Quando mi hanno arrestato stavo lavorando in prova da una settimana come pizzaiolo. Conoscevo quindi da poco il mio capo. Passata la settimana di prova, il mio capo voleva assumermi; è quindi andato a registrarmi e lì è scattato l’allarme. Mi hanno arrestato. A tutti i costi, e senza che io glielo chiedessi, mi ha voluto aiutare. Questo mi ha infastidito parecchio e sentivo che c’era sotto qualcosa, non era una cosa normale. Comunque, mi ha fatto uscire in prova dopo tre mesi, ma quando sono ritornato in paese ho capito che questa persona che mi aveva aiutato, in realtà mi aveva messo in una situazione peggiore.

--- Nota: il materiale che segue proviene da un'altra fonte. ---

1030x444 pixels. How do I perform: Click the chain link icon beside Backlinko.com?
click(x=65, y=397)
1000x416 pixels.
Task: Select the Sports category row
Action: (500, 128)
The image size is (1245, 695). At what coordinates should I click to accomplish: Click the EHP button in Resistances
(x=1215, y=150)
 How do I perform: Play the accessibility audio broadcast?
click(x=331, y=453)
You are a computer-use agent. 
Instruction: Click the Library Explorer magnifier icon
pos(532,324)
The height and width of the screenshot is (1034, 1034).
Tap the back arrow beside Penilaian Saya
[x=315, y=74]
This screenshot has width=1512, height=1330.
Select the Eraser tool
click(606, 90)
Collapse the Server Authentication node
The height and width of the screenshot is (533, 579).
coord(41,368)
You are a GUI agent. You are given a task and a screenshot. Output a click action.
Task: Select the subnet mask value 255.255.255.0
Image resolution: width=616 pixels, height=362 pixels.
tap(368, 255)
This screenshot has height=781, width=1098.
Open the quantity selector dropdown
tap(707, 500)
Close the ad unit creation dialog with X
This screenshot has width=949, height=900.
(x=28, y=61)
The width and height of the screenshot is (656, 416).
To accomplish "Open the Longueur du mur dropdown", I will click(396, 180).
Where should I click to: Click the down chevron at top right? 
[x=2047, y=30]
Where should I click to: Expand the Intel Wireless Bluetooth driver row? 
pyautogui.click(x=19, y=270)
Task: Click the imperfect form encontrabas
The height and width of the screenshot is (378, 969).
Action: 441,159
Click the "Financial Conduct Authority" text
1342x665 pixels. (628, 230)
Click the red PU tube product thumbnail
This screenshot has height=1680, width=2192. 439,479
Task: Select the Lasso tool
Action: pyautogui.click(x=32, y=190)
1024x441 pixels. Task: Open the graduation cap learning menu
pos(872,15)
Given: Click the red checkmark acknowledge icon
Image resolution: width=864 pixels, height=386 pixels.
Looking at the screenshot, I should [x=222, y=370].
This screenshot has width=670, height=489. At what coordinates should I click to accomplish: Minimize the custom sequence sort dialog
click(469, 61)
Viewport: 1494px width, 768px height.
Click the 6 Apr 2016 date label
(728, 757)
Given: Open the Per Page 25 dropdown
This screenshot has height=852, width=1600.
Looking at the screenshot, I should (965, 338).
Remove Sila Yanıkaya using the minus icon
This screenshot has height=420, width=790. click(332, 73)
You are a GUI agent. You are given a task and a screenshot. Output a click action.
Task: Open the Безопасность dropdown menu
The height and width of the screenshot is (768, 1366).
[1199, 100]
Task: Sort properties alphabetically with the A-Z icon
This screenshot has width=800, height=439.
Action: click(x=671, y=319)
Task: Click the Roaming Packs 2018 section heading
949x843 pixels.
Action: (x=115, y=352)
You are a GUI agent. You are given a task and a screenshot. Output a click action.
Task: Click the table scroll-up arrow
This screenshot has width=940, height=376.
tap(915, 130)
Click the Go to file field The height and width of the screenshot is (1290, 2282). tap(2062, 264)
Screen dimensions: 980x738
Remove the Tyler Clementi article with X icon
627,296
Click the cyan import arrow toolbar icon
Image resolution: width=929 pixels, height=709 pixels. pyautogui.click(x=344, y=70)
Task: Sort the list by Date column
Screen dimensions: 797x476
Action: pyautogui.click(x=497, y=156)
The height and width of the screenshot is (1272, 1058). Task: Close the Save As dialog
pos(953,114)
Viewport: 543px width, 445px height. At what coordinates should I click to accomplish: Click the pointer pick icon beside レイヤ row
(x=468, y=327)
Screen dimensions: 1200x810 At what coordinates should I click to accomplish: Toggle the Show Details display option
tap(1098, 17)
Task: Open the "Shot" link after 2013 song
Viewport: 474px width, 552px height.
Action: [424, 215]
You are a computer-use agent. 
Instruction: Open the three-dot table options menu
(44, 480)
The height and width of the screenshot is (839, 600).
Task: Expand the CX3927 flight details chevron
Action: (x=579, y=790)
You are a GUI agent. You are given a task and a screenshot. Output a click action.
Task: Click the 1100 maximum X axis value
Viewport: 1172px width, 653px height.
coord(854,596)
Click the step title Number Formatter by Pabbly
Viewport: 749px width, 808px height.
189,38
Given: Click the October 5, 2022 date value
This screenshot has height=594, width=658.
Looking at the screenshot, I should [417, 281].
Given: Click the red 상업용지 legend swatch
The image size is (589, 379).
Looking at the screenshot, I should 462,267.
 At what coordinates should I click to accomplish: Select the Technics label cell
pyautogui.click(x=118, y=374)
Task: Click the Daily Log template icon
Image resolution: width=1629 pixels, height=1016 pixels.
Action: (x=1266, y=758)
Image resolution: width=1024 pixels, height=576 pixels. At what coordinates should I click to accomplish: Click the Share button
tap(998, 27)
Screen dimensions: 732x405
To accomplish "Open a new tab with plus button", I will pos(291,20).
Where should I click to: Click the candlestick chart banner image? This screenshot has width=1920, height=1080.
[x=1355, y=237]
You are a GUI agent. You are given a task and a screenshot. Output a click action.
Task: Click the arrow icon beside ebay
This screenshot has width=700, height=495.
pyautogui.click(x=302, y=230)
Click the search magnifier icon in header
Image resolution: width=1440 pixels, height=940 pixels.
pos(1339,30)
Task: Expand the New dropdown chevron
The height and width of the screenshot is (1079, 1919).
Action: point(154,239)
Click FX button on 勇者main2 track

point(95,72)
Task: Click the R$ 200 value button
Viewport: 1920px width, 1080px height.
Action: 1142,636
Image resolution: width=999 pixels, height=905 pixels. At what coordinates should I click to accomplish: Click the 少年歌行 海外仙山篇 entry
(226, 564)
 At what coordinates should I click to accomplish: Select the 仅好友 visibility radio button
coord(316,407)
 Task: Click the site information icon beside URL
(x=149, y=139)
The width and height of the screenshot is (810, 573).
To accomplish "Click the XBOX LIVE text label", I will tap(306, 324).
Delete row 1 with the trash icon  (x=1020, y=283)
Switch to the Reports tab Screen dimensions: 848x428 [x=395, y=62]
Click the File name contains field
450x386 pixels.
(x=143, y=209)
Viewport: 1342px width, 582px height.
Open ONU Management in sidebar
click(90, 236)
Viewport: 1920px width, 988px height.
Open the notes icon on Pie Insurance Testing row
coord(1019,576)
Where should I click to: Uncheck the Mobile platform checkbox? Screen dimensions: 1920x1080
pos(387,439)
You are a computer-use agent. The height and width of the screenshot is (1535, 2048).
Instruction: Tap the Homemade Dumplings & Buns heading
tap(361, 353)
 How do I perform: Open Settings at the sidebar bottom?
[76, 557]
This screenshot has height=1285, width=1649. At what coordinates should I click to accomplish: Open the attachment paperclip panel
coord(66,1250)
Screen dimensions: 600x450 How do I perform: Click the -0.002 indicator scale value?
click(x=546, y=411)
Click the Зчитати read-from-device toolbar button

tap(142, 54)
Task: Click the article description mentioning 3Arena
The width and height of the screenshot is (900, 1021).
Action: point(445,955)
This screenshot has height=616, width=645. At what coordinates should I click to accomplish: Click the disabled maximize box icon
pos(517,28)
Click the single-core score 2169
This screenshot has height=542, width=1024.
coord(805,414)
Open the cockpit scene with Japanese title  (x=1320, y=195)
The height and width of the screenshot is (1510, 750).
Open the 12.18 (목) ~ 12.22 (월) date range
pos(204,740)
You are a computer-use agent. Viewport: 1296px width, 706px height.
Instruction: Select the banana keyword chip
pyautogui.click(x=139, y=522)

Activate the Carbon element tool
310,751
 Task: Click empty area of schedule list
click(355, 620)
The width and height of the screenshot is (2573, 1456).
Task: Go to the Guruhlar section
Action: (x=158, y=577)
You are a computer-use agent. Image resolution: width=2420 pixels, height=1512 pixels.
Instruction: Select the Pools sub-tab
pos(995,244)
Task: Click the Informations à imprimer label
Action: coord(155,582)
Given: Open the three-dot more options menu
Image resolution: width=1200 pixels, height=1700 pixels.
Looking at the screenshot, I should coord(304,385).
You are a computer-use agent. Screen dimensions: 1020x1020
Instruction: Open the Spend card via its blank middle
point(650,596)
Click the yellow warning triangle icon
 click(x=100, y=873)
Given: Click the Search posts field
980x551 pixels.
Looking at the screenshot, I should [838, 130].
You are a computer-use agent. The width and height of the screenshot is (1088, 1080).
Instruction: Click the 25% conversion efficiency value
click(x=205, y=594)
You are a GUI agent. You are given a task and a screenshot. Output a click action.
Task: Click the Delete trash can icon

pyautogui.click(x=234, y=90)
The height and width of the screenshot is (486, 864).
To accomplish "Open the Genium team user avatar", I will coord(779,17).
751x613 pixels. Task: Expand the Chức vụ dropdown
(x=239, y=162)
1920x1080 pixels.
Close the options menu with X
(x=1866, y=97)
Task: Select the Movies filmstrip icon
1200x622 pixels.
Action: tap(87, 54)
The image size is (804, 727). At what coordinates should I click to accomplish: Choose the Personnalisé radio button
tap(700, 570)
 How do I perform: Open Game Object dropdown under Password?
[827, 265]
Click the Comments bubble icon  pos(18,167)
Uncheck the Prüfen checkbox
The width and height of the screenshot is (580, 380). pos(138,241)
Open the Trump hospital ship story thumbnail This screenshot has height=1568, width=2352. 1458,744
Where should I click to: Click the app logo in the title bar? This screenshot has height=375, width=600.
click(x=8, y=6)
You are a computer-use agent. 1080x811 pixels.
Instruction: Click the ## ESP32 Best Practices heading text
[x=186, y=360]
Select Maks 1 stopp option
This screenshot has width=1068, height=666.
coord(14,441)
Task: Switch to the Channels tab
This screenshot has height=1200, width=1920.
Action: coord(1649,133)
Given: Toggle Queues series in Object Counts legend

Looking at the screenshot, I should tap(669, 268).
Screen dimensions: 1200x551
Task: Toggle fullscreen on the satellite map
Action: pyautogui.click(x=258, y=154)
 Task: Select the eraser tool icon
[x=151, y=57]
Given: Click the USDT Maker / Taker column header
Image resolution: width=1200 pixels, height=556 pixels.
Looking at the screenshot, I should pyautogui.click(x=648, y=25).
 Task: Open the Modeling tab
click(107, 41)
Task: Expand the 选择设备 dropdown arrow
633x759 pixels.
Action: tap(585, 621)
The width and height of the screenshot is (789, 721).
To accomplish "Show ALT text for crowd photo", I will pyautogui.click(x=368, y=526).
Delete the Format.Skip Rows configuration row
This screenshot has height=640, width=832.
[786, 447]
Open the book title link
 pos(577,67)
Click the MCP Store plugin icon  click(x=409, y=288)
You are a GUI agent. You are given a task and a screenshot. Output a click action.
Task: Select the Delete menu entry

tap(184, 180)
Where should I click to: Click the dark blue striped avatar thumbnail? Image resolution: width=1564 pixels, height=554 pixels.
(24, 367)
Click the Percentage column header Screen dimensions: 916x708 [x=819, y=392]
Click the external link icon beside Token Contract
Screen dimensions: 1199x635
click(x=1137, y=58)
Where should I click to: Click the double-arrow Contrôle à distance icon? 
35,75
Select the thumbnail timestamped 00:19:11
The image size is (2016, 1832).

Avevo il permesso solo per andare da casa al lavoro, mi aveva dato l’appartamento dietro la pizzeria, ma ogni tanto mi lasciava fuori con il rischio che venissi accusato di evasione… 

Lui aveva tanti problemi, abusava di alcool, non pagava i debiti, lo conoscevano tutti, anche il brigadiere che mi ha addirittura messo in guardia. Quando ho capito che con il suo aiuto ero diventato una persona ricattabile, dopo un mese, ho deciso volontariamente di ritornare in carcere a scontare tutta la mia pena. Il 24 aprile sono andato all’Uepe a spiegare la mia situazione. “O rientri in carcere o resti là”, mi hanno detto. 

Ho chiamato un taxi per tornare in carcere e appena salito mi sono sentito subito meglio: era il giorno della liberazione, e io tornavo gratis verso la condanna. Ma il carcere per me è stata la soluzione migliore, un’ancora di salvezza. 

I compagni di cella si sono dimostrati molto solidali, quasi come una famiglia, mi hanno accolto bene e mi hanno dato le cose necessarie come lo spazzolino, il sapone, le sigarette, ecc… perché queste cose in carcere arrivano solo una settimana dopo.